Yetersiz alt yapıya rağmen ısrarla yapılan şovdan kaynaklı bu “kazalardan” ilki İstanbul-Ankara seferini yapan Yakup Kadri Karaosmanoğlu adlı hızlandırılmış trenin, Sakarya’nın Pamukova İlçesi yakınlarında raydan çıkarak devrilmesiydi. Tren 80 km hız yapılacak bir rayda 130 km hızla kullanılmıştı!

Yolcu sayısı olarak en yoğun hat olan Ankara-İstanbul hattında yetersiz altyapıya rağmen aceleyle yapılan geçiş yüzünden meydana gelen kazada  41 kişi yaşamını yitirmiş, 74 kişi yaralanmıştı.
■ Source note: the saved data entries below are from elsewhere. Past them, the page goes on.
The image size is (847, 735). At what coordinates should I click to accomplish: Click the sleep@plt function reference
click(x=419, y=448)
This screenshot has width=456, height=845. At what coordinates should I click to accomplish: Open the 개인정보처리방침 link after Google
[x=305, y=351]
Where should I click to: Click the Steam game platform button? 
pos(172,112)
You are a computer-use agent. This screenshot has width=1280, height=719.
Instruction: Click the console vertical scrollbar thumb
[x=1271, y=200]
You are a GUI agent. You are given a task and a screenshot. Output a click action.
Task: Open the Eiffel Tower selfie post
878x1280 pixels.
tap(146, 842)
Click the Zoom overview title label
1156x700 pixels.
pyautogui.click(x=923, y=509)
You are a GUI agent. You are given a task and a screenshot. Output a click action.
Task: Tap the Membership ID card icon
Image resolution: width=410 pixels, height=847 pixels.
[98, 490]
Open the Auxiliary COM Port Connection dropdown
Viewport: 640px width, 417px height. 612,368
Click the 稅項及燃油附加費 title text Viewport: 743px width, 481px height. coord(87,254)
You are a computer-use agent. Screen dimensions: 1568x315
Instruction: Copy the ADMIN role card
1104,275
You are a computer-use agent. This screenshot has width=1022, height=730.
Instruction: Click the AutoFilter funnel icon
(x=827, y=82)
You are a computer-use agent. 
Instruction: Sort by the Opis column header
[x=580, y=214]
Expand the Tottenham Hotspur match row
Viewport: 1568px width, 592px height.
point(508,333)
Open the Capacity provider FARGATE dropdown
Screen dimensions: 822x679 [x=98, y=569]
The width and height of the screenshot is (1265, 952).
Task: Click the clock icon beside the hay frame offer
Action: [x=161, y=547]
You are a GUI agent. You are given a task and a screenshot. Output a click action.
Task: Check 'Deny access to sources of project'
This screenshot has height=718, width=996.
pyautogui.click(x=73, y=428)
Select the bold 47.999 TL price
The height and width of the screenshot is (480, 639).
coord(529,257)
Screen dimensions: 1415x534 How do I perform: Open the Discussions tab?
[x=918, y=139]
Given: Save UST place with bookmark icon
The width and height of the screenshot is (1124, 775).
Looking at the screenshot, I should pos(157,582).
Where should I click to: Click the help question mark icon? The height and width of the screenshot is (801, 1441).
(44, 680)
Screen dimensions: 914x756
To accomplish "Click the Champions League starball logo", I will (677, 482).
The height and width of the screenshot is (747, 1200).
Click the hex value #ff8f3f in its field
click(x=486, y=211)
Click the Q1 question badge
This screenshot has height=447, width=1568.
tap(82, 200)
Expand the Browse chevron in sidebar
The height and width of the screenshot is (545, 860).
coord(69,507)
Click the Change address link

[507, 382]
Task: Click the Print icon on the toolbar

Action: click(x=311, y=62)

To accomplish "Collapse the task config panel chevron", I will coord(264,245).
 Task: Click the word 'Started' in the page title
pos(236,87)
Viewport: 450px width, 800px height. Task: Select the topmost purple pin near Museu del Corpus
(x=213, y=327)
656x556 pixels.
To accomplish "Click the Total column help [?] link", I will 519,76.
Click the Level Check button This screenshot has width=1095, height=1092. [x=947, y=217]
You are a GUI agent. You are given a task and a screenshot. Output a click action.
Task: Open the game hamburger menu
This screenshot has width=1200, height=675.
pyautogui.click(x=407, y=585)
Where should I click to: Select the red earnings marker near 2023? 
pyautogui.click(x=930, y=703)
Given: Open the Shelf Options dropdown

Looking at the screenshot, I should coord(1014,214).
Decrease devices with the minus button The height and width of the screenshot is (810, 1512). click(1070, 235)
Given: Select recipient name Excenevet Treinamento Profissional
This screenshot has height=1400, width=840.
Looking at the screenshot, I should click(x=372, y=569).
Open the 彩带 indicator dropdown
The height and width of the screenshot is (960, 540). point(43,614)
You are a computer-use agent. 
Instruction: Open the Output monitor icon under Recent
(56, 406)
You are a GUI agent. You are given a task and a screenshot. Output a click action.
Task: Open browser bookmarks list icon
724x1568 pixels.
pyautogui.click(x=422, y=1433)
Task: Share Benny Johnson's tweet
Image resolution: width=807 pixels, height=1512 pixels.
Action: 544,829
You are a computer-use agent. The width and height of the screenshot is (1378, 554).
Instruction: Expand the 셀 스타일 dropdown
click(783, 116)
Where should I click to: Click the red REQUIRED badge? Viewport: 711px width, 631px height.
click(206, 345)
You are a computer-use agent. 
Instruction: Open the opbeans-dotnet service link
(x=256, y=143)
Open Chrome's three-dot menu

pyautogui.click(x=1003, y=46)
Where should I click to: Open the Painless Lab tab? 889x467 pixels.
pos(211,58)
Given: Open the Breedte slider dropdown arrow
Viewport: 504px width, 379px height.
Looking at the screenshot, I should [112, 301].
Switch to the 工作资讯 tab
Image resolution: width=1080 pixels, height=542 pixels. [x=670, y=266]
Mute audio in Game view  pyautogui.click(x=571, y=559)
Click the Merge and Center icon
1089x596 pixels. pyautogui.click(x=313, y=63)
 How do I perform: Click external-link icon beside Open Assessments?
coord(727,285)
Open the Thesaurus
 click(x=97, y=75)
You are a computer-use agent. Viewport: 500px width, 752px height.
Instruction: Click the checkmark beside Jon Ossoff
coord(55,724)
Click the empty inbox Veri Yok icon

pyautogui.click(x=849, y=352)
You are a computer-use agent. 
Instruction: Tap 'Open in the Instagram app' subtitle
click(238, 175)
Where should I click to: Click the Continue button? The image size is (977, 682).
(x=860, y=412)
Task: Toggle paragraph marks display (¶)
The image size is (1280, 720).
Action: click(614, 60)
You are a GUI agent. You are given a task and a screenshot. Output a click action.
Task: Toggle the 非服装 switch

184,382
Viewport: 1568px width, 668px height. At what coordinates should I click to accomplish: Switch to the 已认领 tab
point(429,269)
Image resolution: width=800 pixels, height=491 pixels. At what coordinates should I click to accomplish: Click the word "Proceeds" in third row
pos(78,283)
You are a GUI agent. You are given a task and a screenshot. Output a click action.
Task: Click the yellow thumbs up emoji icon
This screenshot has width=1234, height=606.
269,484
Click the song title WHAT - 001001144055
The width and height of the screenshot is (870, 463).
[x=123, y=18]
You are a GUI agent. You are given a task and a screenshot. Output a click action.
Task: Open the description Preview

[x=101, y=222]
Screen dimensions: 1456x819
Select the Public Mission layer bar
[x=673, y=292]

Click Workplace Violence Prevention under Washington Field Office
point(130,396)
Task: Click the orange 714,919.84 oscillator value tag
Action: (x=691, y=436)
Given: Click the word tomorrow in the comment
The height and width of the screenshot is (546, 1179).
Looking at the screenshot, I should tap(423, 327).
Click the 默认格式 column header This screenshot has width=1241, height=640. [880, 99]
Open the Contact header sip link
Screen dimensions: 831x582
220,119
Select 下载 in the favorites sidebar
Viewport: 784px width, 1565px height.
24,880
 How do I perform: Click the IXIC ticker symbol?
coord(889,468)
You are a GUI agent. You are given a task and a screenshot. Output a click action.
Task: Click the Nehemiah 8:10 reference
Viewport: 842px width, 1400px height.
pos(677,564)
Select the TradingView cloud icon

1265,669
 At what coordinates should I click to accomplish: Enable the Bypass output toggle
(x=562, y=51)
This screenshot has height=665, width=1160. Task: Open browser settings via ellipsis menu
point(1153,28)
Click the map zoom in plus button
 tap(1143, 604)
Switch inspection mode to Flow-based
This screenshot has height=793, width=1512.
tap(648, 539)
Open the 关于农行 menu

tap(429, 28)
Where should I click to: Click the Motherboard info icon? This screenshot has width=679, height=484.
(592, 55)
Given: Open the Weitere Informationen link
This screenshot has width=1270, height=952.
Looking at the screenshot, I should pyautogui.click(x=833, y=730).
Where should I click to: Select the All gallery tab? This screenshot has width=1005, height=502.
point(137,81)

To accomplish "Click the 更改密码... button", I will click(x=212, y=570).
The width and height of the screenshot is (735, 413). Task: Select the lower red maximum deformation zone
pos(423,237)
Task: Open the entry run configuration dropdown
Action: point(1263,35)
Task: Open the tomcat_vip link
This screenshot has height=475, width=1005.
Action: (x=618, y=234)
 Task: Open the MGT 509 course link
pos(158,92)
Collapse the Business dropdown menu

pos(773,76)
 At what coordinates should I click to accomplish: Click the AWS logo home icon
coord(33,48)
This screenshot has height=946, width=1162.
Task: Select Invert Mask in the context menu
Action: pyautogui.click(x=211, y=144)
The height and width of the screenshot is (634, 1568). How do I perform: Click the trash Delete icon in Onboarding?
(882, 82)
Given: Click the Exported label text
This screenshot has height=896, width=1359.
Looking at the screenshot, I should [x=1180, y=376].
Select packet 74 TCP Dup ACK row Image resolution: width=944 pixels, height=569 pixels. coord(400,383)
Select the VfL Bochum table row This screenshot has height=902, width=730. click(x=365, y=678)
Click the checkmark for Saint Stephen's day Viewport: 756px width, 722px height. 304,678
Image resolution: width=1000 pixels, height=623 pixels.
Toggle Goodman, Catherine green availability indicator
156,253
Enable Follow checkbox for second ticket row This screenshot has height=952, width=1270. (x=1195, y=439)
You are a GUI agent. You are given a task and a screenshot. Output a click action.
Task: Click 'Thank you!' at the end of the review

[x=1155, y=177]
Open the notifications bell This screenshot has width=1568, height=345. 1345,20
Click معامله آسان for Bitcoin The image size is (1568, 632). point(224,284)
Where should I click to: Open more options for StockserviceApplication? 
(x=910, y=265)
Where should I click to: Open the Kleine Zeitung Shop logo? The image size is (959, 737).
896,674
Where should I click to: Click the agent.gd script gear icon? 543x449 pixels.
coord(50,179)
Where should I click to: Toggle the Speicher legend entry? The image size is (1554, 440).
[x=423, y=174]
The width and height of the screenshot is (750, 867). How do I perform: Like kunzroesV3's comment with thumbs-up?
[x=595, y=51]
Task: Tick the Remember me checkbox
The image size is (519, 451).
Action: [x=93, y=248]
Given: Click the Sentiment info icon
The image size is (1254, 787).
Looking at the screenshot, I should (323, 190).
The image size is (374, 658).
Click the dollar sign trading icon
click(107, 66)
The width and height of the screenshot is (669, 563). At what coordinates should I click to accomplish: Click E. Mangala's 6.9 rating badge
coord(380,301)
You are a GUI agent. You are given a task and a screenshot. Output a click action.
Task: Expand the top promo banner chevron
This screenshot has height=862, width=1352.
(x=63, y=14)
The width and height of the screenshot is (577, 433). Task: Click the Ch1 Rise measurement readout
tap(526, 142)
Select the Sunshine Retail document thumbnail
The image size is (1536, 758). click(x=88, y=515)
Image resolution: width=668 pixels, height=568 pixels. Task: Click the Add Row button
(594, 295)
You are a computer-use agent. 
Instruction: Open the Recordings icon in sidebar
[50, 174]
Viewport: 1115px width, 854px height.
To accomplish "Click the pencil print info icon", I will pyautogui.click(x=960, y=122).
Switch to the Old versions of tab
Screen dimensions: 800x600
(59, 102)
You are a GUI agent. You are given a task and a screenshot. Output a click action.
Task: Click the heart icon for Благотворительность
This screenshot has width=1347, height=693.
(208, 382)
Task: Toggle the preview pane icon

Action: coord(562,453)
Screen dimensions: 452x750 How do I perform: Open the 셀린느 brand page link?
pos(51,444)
Toplumsal ihtiyaçların karşılanmasını siyasi şov aracı kılan ve raylı ulaşımı da yandaş patronların sömürü ve rant alanı haline getirenlerin 41 insanın can verdiği bu “kazanın” ardından yoluna aynı şekilde devam ettiğini sonrasında yaşananlardan biliyoruz.

Kendisini her türlü toplumsal denetimden azade kılan AKP’li iktidarlar döneminin akıllarda kalan ve hiçbir siyasi vicdan-sorumluluk ve ahlak taşınmadığının tipik ifadesi olan diğer büyük “kaza” da Temmuz ayında Çorlu’da 24 kişinin yaşamını yitirdiği “kazada” karşımıza çıkmıştı.

Medyayı kendi denetimlerine alan, bilirkişileri kendileri belirleyen, “yayın yasağı” getirmeyi refleks haline getirenler, siyasi ve ekonomik rant hesaplarıyla insan canına zerre değer vermeyenlerden farklı bir pratik beklemenin abes olduğu açık. Fakat onları bu kadar dizginsiz bir sorumsuzlukla hareket edecek rahatlığı sağlayanın da ne olduğu belli: Yeterli toplumsal tepkinin olmaması!